Peran Strategis Polisi Siswa: Dari Gerbang Sekolah hingga Ketertiban Harian
Fenomena ketertiban sekolah sering kali dihadapkan pada isu disiplin, kenakalan remaja, hingga kemacetan di gerbang sekolah. Di titik ini, Polisi Siswa menjadi garda terdepan. Melalui program Patroli Keamanan Sekolah (PKS), mereka dilatih langsung oleh kepolisian untuk memahami dasar-dasar pengaturan lalu lintas dan keamanan.
Di lapangan, tugas mereka mencakup mengatur arus kendaraan di depan sekolah, membantu proses penyeberangan siswa, hingga memberi peringatan ringan bagi pelanggar aturan.
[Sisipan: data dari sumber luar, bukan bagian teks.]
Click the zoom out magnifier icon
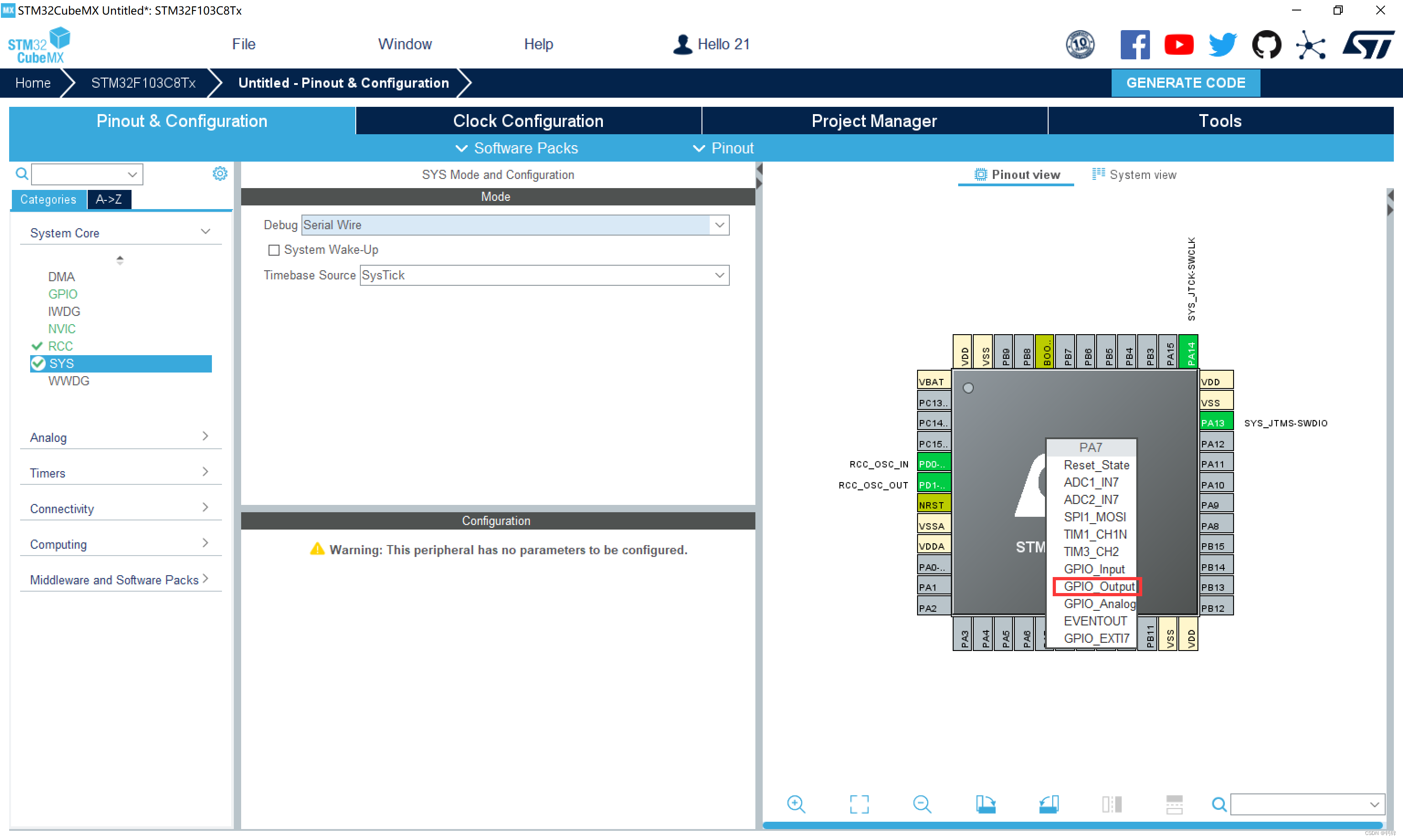Viewport: 1403px width, 840px height. pyautogui.click(x=922, y=804)
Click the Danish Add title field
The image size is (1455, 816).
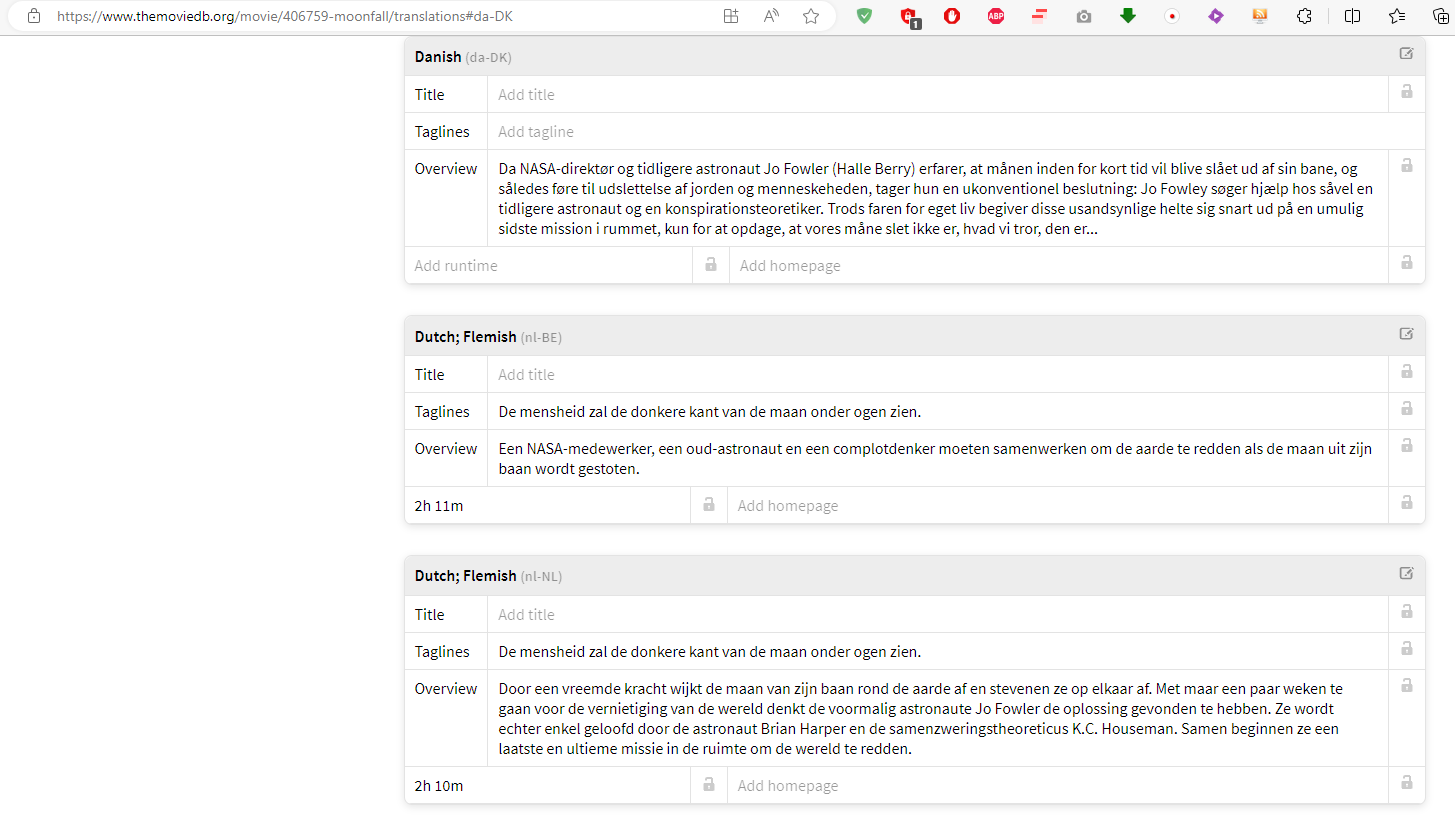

Di sisi lain, Polsis juga berperan dalam mendeteksi potensi konflik, seperti bullying atau perselisihan antarsiswa, sebelum berubah menjadi masalah serius.
Selain itu, keberadaan Polsis sangat membantu dalam kegiatan sekolah. Mereka turut mengamankan upacara, agenda besar, hingga sigap memberi pertolongan pertama ketika siswa mengalami insiden kecil.
Menjadi Teladan Disiplin dan Budaya Positif
Di SMP PGRI 6 Surabaya yang berlokasi di Jalan Bulak Rukem III No. 7–9, Wonokusumo, peran Polsis juga menyasar aspek ketertiban harian. Mulai dari pengawasan kedatangan, ketepatan waktu siswa, hingga kerapian atribut dan seragam.
Sebagai sesama siswa, peringatan yang diberikan Polsis cenderung lebih mudah diterima. Mereka menjadi panutan kedisiplinan bagi teman sebayanya. Tidak berhenti di situ, Polsis juga aktif menjaga kebersihan lingkungan sekolah dan mendorong budaya menjaga fasilitas bersama.
“Polisi Siswa memiliki posisi unik: mereka menghubungkan antara siswa lain dan guru. Mereka memahami dinamika teman sebaya, tapi juga dibekali tanggung jawab formal,” kata Fenty.
Agar peran ini terus maksimal, sekolah berupaya memberikan dukungan fasilitas, pelatihan berkala bersama kepolisian dan Saka Bhayangkara, serta penghargaan bagi para anggota aktif.
Harapan Sekolah: Sinergi Demi Sekolah yang Aman dan Nyaman
Kepala SMP PGRI 6 Surabaya, yang juga Ketua MKKS SMP Swasta Surabaya Utara sekaligus mahasiswa S2 RPL Manajemen Pendidikan UNESA, menegaskan pentingnya sinergi antara Polsis, guru, dan seluruh siswa.
“Dengan kolaborasi yang kuat, sekolah bisa menjadi tempat yang benar-benar nyaman untuk tumbuh dan berprestasi. Polisi Siswa adalah bagian penting dalam mewujudkan itu,” ujarnya.
Pengukuhan di Polres Tanjung Perak ini menjadi langkah awal bagi Fariz dan Firdan untuk membawa energi positif ke sekolah. Keduanya diharapkan dapat menjadi contoh, sekaligus penggerak budaya disiplin dan rasa aman di SMP PGRI 6 Surabaya.